File Autoencoders and missing data
Vladimiro Miranda, Jakov Krstulovic, Hrvoje Keko, Cristiano Moreira, Jorge Pereira, Reconstructing missing data in State Estimation with autoencoders, IEEE Transactions on Power Systems, vol.27, no.2, pp.604-611, Maio, 2012. This paper presents the proof of concept for a new solution to the problem of recomposing missing information at the SCADA of energy/distribution management systems (EMS/DMS), through the use of offline trained autoencoders. These are neural networks with a special architecture, which allows them to store knowledge about a system in a nonlinear manifold characterized by their weights. Suitable algorithms may then recompose missing inputs (measurements). The paper shows that, trained with adequate information, autoencoders perform well in recomposing missing voltage and power values, and focuses on the particularly important application of inferring the topology of the network when information about switch status is absent. Examples with the IEEE RTS 24-bus network are presented to illustrate the concept and technique.

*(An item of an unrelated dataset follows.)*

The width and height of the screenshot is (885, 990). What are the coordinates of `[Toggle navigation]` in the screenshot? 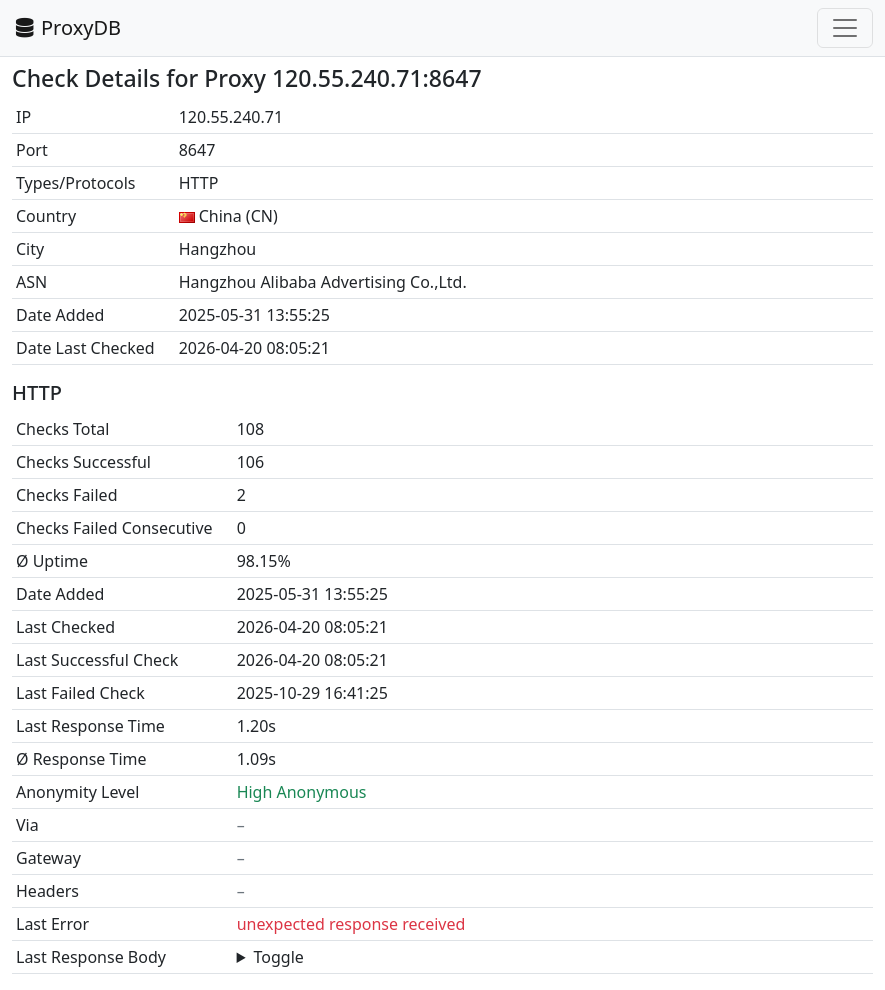 It's located at (845, 28).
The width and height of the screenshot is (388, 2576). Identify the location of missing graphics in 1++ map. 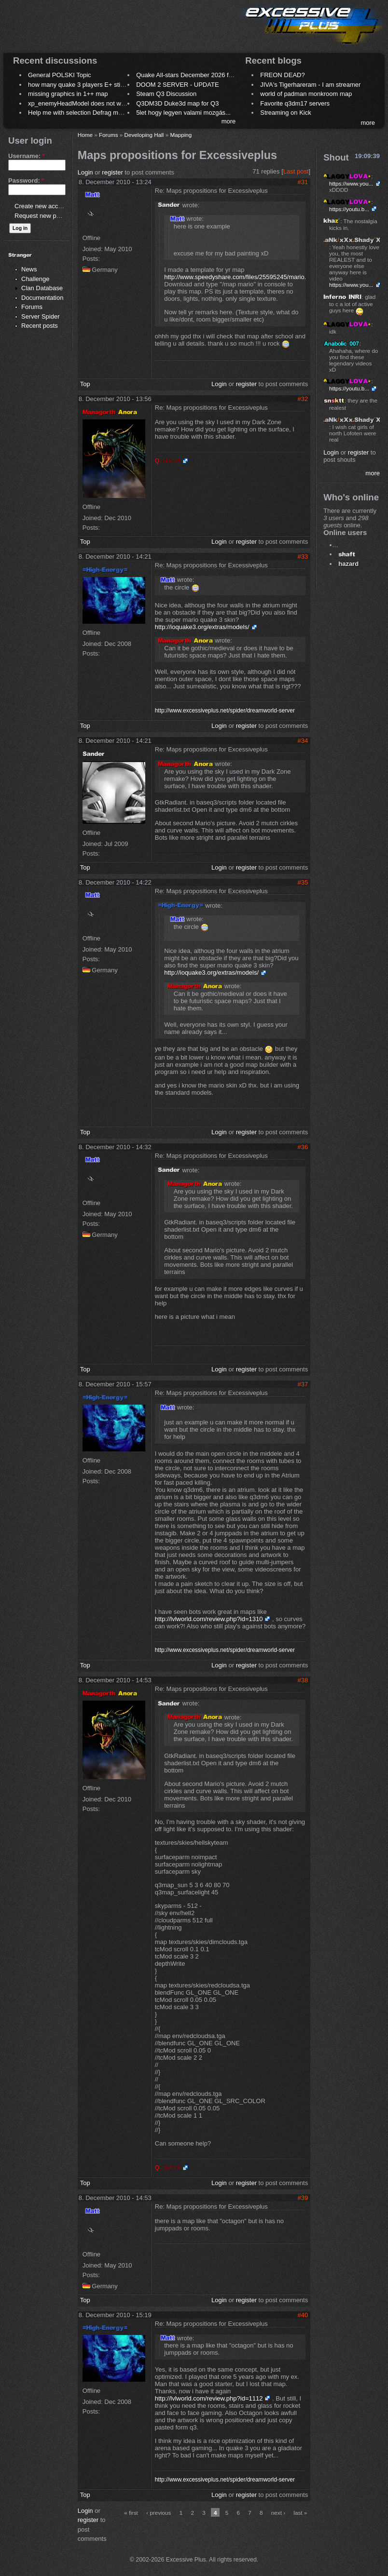
(68, 93).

File LASCA applied to wind-hydro coordination
V. Miranda, J. da Hora Martins and V. Palma, "Optimizing large scale problems with metaheuristics in a reduced space mapped by autoencoders – application to the wind-hydro coordination", IEEE Transactions on Power Systems, accepted for publication on 14/4/2014, Copyright IEEE. This paper explores a technique denoted LASCA to solve large scale optimization problems with metaheuristics by reducing the search space dimension with autoassociative neural networks. The technique applies autoencoders as a reversible mapping between the original problem space and a reduced space. A metaheuristic then evolves in the latter, having its objective function assessed in the original space. The technique is illustrated with an application of an EPSO (Evolutionary Particle Swarm Optimization) algorithm to four benchmarking unconstrained optimization functions and to a wind-hydro constrained coordination problem. The new technique allows an improvement in the quality of the solutions attained.